The president blames himself. He bites his fingers for not having practiced a real American-style “spoil system” when he took command in 2017. The “spoil system” is the replacement of all administration departments, or almost, to make sure of their loyalty to the new power. Macron had announced it during the campaign, but once at the Elysee Palace, he did not, or very partially. Today, he regrets it bitterly and confides it sometimes, in private.
For example, during this lunch in July with all the parliamentary group presidents of the National Assembly. At the time, the head of state was exasperated, among other things, by the bazaar of tests. He admits, in front of the leaders of the opposition group taken aback, that he would have done better not to spare the administration this electroshock at the start of his mandate, the “spoil system”.
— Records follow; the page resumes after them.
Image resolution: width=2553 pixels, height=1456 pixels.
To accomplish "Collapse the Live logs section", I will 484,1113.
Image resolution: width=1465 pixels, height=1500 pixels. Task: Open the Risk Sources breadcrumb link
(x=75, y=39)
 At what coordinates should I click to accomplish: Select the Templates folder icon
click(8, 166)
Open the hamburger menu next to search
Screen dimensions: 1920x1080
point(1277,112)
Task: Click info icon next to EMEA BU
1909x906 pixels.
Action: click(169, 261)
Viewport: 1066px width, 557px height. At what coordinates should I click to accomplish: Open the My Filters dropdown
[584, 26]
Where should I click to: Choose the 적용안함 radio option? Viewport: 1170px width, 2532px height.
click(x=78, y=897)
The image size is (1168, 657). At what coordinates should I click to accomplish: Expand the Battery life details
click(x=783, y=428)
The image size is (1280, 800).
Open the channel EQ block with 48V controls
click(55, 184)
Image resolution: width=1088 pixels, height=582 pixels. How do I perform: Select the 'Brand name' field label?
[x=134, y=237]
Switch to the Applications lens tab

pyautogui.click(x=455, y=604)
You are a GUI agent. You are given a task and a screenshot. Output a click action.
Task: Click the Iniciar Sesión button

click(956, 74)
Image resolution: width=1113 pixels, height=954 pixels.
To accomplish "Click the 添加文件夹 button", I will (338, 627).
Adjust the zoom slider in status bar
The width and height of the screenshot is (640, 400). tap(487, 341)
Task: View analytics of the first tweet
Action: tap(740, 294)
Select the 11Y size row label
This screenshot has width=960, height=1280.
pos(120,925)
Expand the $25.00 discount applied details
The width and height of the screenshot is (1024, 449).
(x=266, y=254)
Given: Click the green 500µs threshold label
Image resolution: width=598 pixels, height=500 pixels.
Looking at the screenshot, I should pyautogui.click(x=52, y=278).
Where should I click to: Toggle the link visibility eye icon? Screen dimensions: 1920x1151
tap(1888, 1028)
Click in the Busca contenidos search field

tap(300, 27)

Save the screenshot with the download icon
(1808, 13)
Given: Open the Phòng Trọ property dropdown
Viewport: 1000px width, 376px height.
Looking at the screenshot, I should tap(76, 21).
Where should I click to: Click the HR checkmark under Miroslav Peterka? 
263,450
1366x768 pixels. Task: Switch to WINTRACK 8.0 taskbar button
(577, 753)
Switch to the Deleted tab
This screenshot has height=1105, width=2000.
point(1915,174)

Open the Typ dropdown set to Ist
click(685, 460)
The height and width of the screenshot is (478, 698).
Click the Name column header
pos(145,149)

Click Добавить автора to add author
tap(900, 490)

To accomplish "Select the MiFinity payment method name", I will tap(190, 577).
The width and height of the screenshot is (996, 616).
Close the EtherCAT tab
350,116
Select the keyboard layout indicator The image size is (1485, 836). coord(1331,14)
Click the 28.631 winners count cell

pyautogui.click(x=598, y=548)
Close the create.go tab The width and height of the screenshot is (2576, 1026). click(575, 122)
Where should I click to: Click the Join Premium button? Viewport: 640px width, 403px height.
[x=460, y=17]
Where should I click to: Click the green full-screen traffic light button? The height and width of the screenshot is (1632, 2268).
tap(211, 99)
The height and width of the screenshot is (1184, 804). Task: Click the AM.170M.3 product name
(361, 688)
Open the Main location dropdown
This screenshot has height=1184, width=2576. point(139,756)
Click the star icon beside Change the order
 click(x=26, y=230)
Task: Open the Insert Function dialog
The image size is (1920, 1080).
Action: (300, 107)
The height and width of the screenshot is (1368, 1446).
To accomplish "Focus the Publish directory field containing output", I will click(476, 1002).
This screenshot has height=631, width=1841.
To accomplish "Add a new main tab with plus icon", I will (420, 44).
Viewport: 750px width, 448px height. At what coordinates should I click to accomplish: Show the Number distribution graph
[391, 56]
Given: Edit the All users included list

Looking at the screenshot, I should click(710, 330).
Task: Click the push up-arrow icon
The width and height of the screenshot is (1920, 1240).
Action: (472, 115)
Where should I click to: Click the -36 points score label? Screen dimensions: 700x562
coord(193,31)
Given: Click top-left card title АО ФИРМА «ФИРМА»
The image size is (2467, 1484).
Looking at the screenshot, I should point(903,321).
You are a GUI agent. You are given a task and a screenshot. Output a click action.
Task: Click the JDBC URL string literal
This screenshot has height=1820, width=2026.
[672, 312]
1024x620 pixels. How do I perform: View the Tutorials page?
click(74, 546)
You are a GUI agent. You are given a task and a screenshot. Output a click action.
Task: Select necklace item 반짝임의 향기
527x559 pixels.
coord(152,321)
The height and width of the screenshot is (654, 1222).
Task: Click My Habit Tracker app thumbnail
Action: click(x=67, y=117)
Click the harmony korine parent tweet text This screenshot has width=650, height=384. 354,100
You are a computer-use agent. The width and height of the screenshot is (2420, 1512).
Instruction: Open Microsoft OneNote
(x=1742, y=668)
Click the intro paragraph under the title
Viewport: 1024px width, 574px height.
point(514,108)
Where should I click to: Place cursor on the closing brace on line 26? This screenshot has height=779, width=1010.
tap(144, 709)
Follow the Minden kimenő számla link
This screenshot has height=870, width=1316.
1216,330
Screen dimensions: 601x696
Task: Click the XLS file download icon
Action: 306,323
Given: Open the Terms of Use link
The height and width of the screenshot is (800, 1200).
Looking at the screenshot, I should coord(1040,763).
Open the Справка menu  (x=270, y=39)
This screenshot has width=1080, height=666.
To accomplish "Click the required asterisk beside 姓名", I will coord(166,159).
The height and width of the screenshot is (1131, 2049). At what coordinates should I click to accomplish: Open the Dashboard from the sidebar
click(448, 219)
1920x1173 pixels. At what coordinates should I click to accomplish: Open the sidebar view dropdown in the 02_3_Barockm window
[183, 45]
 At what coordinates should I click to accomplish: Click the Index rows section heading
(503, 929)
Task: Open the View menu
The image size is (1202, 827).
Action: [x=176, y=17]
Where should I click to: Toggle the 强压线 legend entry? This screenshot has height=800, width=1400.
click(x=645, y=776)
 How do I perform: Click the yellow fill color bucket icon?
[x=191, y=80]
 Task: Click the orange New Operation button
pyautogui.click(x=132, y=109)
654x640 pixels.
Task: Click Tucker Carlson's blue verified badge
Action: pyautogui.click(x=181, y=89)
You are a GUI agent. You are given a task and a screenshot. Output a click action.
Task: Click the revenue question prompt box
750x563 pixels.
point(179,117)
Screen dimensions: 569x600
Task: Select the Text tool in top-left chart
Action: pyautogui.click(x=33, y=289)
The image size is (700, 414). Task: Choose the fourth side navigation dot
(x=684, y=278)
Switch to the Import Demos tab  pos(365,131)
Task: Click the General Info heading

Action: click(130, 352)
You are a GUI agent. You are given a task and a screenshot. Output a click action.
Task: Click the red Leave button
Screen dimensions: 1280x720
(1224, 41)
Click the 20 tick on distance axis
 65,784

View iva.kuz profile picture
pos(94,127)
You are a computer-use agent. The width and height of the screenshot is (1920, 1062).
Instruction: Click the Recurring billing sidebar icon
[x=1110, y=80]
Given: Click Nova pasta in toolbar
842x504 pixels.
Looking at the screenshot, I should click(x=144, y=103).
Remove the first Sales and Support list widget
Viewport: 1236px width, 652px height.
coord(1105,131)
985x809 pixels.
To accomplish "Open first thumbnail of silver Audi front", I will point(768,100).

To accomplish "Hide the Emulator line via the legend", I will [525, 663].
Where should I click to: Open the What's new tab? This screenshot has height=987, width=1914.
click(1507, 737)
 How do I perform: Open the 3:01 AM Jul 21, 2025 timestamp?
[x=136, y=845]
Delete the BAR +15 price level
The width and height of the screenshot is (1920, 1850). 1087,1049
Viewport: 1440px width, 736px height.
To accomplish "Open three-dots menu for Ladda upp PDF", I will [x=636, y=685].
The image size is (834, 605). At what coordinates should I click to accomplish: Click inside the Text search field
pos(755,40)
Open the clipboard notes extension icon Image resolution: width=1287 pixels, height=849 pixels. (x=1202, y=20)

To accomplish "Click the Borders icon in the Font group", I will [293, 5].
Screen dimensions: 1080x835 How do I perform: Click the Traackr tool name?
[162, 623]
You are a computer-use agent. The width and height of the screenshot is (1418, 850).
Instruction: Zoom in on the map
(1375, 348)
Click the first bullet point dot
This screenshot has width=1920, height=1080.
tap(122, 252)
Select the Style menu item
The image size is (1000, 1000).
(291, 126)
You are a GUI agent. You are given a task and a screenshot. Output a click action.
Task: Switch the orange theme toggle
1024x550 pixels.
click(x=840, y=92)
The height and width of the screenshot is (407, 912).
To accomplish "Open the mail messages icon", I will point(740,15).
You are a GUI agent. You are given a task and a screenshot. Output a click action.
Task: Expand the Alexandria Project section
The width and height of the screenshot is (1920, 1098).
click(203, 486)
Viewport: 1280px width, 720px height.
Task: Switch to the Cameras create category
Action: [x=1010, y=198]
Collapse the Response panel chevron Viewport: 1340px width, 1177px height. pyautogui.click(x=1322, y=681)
Undoubtedly this would have made it possible to shake the coconut palm and to attenuate the procedural reflexes which appeared so loudly throughout the health crisis. Was Emmanuel Macron held back by the fact that he himself came from the senior administration (finance inspection) or, perhaps also because his Prime Minister at the time, Edouard Philippe, came of the Council of State? Either way, it is rare (but it does happen) for a politician to admit regret.
If Emmanuel Macron agrees it is because he knows that the impression of inefficiency offers, on a plate, fuel to Marine Le Pen. He is convinced that if the French were to nourish the feeling that he did not know how to effectively (key adverb) protect them, then it could prevail in 2022. It is understandable, under these conditions, that he could blame.